TASK INPUTS:
'''
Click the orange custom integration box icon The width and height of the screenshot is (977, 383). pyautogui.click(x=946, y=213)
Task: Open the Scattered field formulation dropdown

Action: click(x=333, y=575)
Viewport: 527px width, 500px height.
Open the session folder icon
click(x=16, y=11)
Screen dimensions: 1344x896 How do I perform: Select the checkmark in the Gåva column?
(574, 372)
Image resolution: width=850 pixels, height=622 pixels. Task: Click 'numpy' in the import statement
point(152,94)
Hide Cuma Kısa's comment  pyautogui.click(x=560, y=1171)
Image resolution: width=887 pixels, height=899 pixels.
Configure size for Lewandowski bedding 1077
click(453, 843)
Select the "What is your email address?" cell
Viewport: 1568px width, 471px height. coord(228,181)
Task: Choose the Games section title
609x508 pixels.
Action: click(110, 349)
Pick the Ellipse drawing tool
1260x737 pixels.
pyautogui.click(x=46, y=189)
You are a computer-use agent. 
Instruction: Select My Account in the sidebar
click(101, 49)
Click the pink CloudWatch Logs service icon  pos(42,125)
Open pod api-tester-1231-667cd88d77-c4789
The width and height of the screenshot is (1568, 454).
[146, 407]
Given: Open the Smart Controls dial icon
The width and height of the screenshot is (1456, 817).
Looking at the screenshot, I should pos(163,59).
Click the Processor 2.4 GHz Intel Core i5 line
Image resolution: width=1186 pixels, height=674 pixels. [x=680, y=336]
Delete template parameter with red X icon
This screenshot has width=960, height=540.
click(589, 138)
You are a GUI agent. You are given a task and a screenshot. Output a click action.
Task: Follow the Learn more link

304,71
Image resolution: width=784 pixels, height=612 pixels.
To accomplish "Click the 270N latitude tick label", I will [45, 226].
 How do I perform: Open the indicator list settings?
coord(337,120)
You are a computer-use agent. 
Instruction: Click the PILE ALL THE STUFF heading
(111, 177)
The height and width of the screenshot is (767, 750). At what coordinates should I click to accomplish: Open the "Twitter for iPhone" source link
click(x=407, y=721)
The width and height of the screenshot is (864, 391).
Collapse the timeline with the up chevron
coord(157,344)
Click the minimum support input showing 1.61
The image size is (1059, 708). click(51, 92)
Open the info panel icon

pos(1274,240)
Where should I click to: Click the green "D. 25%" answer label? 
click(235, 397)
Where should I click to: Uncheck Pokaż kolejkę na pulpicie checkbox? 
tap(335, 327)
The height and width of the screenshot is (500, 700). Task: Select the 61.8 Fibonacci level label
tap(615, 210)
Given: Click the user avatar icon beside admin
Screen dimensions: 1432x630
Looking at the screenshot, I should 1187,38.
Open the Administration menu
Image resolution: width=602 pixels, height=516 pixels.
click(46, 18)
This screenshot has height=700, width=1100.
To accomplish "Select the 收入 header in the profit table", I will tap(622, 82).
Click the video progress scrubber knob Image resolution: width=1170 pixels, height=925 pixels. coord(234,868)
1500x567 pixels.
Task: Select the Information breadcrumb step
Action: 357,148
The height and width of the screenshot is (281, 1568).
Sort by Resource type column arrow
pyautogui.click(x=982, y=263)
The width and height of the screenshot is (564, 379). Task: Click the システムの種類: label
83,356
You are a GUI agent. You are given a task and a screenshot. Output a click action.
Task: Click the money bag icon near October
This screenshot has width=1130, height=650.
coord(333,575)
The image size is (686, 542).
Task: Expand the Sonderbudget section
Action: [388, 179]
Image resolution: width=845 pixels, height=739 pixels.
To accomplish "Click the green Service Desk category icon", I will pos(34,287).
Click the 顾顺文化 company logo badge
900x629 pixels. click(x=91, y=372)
'''
TASK TO COMPLETE: Using the records above as the source, restate each line verbatim.

RESULT FOR THIS EXERCISE:
Click the orange custom integration box icon The width and height of the screenshot is (977, 383). pyautogui.click(x=946, y=213)
Task: Open the Scattered field formulation dropdown

Action: click(x=333, y=575)
Viewport: 527px width, 500px height.
Open the session folder icon
click(x=16, y=11)
Screen dimensions: 1344x896 How do I perform: Select the checkmark in the Gåva column?
(574, 372)
Image resolution: width=850 pixels, height=622 pixels. Task: Click 'numpy' in the import statement
point(152,94)
Hide Cuma Kısa's comment  pyautogui.click(x=560, y=1171)
Image resolution: width=887 pixels, height=899 pixels.
Configure size for Lewandowski bedding 1077
click(453, 843)
Select the "What is your email address?" cell
Viewport: 1568px width, 471px height. coord(228,181)
Task: Choose the Games section title
609x508 pixels.
Action: click(110, 349)
Pick the Ellipse drawing tool
1260x737 pixels.
pyautogui.click(x=46, y=189)
You are a computer-use agent. 
Instruction: Select My Account in the sidebar
click(101, 49)
Click the pink CloudWatch Logs service icon  pos(42,125)
Open pod api-tester-1231-667cd88d77-c4789
The width and height of the screenshot is (1568, 454).
[146, 407]
Given: Open the Smart Controls dial icon
The width and height of the screenshot is (1456, 817).
Looking at the screenshot, I should pos(163,59).
Click the Processor 2.4 GHz Intel Core i5 line
Image resolution: width=1186 pixels, height=674 pixels. [x=680, y=336]
Delete template parameter with red X icon
This screenshot has width=960, height=540.
click(589, 138)
You are a GUI agent. You are given a task and a screenshot. Output a click action.
Task: Follow the Learn more link

304,71
Image resolution: width=784 pixels, height=612 pixels.
To accomplish "Click the 270N latitude tick label", I will [45, 226].
 How do I perform: Open the indicator list settings?
coord(337,120)
You are a computer-use agent. 
Instruction: Click the PILE ALL THE STUFF heading
(111, 177)
The height and width of the screenshot is (767, 750). At what coordinates should I click to accomplish: Open the "Twitter for iPhone" source link
click(x=407, y=721)
The width and height of the screenshot is (864, 391).
Collapse the timeline with the up chevron
coord(157,344)
Click the minimum support input showing 1.61
The image size is (1059, 708). click(51, 92)
Open the info panel icon

pos(1274,240)
Where should I click to: Click the green "D. 25%" answer label? 
click(235, 397)
Where should I click to: Uncheck Pokaż kolejkę na pulpicie checkbox? 
tap(335, 327)
The height and width of the screenshot is (500, 700). Task: Select the 61.8 Fibonacci level label
tap(615, 210)
Given: Click the user avatar icon beside admin
Screen dimensions: 1432x630
Looking at the screenshot, I should 1187,38.
Open the Administration menu
Image resolution: width=602 pixels, height=516 pixels.
click(46, 18)
This screenshot has height=700, width=1100.
To accomplish "Select the 收入 header in the profit table", I will tap(622, 82).
Click the video progress scrubber knob Image resolution: width=1170 pixels, height=925 pixels. coord(234,868)
1500x567 pixels.
Task: Select the Information breadcrumb step
Action: 357,148
The height and width of the screenshot is (281, 1568).
Sort by Resource type column arrow
pyautogui.click(x=982, y=263)
The width and height of the screenshot is (564, 379). Task: Click the システムの種類: label
83,356
You are a GUI agent. You are given a task and a screenshot. Output a click action.
Task: Click the money bag icon near October
This screenshot has width=1130, height=650.
coord(333,575)
The image size is (686, 542).
Task: Expand the Sonderbudget section
Action: [388, 179]
Image resolution: width=845 pixels, height=739 pixels.
To accomplish "Click the green Service Desk category icon", I will pos(34,287).
Click the 顾顺文化 company logo badge
900x629 pixels. click(x=91, y=372)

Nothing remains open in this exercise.